7 мая 1864 года, четверг
Непристойная сцена между Срезневским и Билярским в Академии. Билярский захотел отомстить Срезневскому за то, что этот подавал голос против назначения ему полного вознаграждения (шестьдесят рублей за печатный лист) за сделанные им выписки в академическом архиве о Ломоносове, на том основании, что это простые выписки, без всяких исследований. Срезневский был прав, и с ним согласились все другие члены отделения, в том числе и я. Теперь Билярский, в качестве редактора "Записок" Академии, напал на Срезневского за представленную им для напечата-ния в этом сборнике статью о русских летописях, называя эту статью сырым материалом и недостойною чести быть напечатанною в академическом издании. Это значит око за око, зуб за зуб. Однако Билярский неправ: в статье Срезневского есть исследования, хотя и невеликие. Во всяком случае статья эта не могла подлежать контролю одного члена, между тем как уже отделение ее одобрило.
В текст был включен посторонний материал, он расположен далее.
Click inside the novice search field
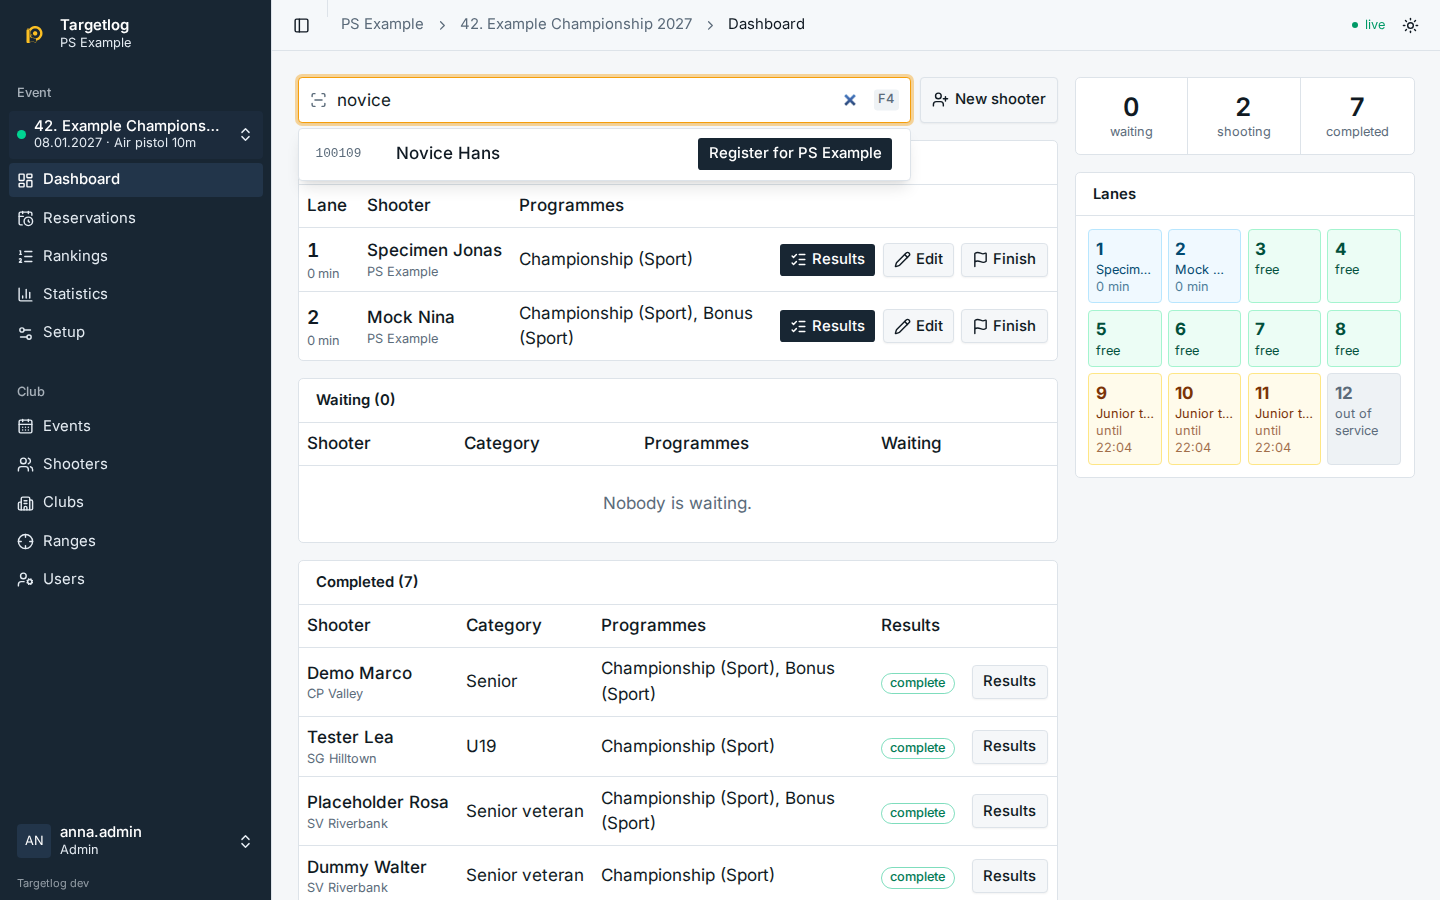The height and width of the screenshot is (900, 1440). [584, 100]
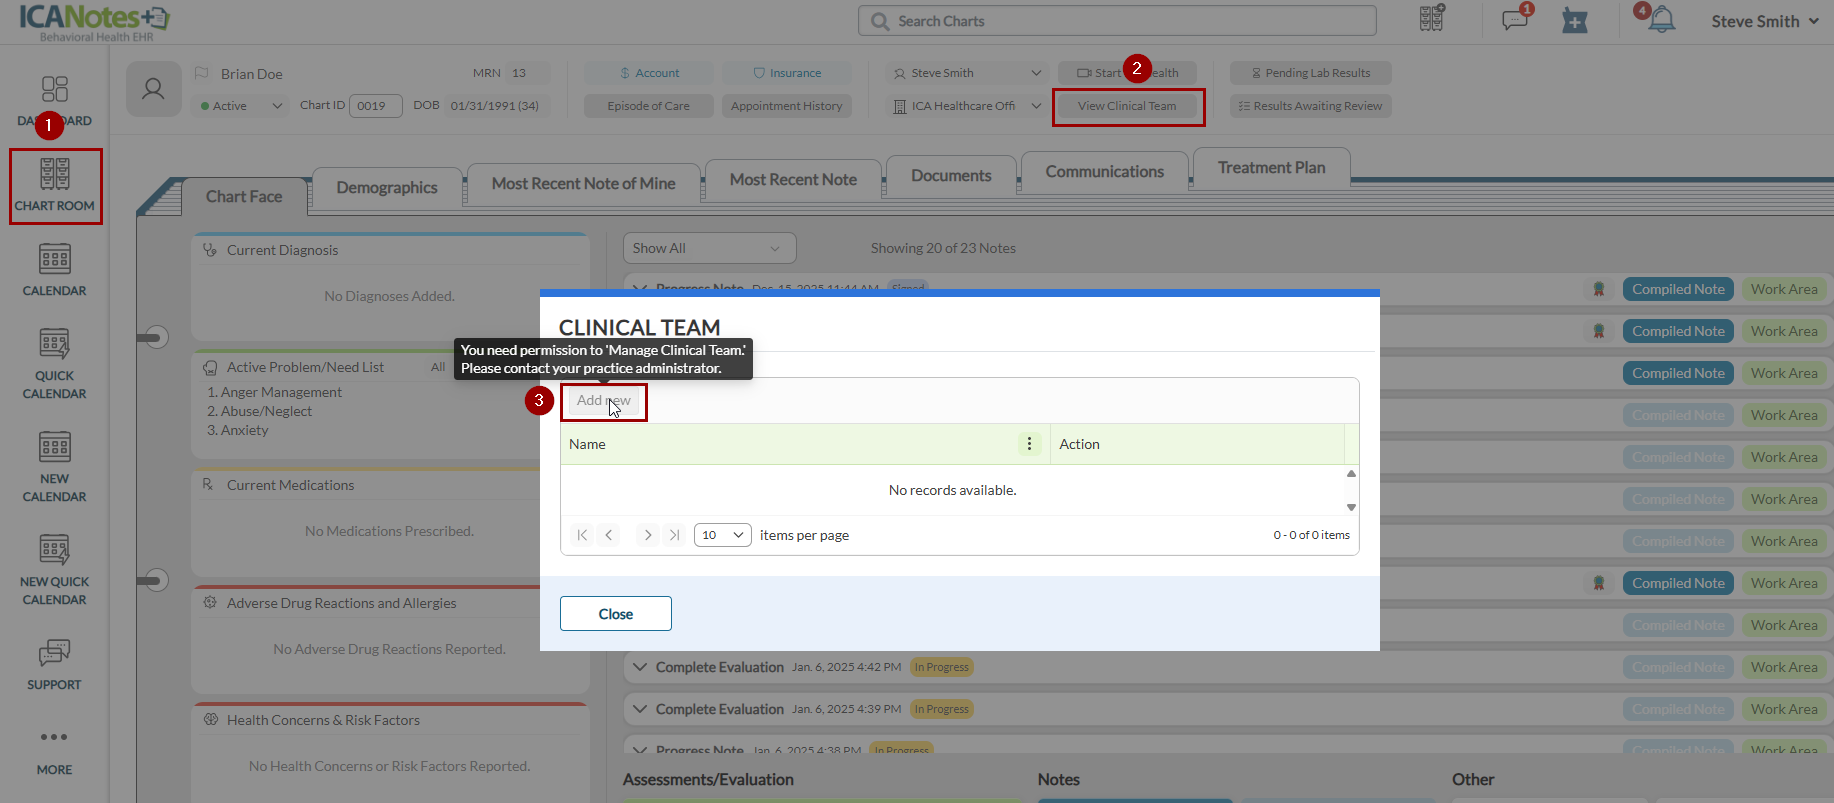
Task: Close the Clinical Team dialog
Action: [x=615, y=614]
Срезневский, человек чрезвычайно самолюбивый и не умеющий владеть собою, когда дело идет о том, чтобы усомниться в его необъятной учености и ученых заслугах, отвечал, что не Билярскому судить Срезневского и что первому можно учиться у последнего. Слово за слово, дошло до непристойных личностей и таких речей, которым приличное место не в учебном собрании, а в кухне или передней. Академики превратились в бранящихся баб или сторожей. Их нельзя было удержать. Недоставало только пощечин.
Заседание в Совете министерства по делам печати. Я читал две записки мои -- о втором издании романа Зотова "Таинственные силы", где речь идет, между прочим, о предсказании Калиостро насчет Павла I; я полагал, что роман можно пропустить, исключив слова: "у вас есть наследный принц". Вторая записка по поводу статьи Страхова о польских делах, которую совсем безвинно цензурный комитет запретил. Я полагал дозволить ее. Со мною согласились Тютчев и Гончаров. Положено, чтобы и другие члены Совета её прочитали. Стихотворения Некрасова "Колыбельная песнь" и "Железная дорога" не пропущены.
Я отдал Тютчеву брошюру, в которой Головнин опубликовал, какие его представления и проекты не утверждены государем или советом Государственным. Что за гнусность этот Головнин! Это род доноса обществу на того и другого. Тютчев пришел в изумление и негодование. Нельзя ли довести это до сведения государя? Тютчев взялся показать брошюру князю Горчакову. Не сделает ли он этого?
Во дворце спросили у Муравьева: долго ли он останется здесь и какая цель его приезда в Петербург? Он отвечал: "В краю, мне вверенном, жонд польский побежден, но я приехал сражаться с тем жондом, который в Петербурге". Валуев не поехал к Муравьеву, оправдываясь тем, что он не знает, принял ли бы его Муравьев?
У Муравьева, разумеется, не были также Головнин, Рейтерн и знаменитый гуманист Суворов.